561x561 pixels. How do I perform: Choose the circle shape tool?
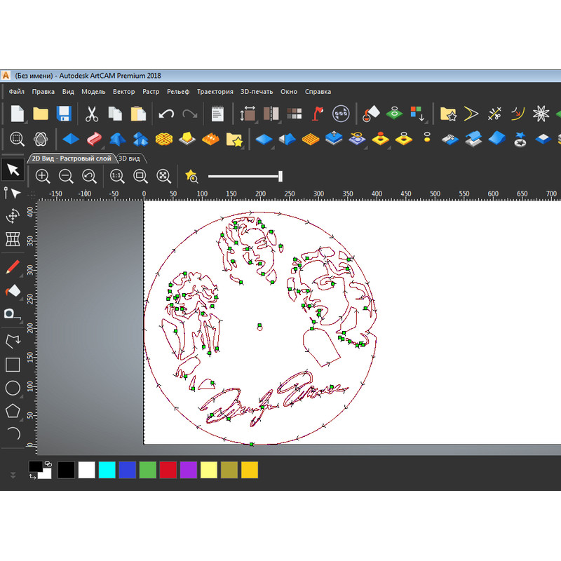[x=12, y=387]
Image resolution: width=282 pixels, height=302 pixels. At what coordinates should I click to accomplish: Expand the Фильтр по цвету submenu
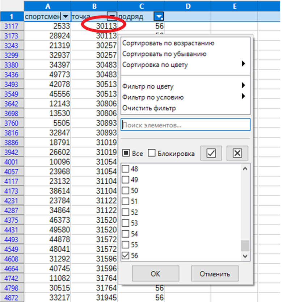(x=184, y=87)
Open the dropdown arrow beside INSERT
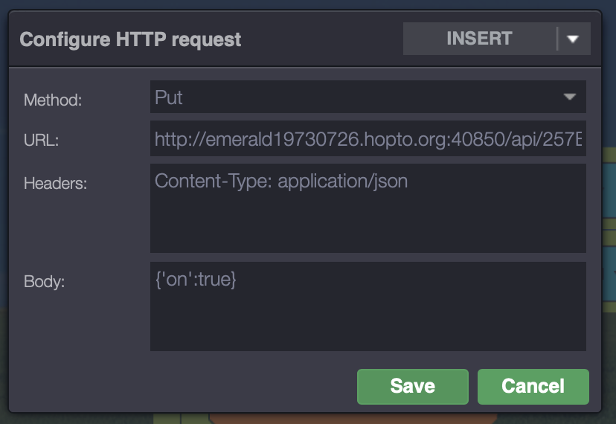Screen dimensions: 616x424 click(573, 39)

○ ○ ○ ○ ○

* **REQUIRED WORK**: Extract exactly the lines above from the line containing "Image resolution: width=282" through the last one, both ends included, but not the pictures.

* **SOLUTION**:
Image resolution: width=282 pixels, height=302 pixels. At what coordinates should I click to accomplish: Expand the Фильтр по цвету submenu
(x=184, y=87)
Open the dropdown arrow beside INSERT
Screen dimensions: 616x424 click(573, 39)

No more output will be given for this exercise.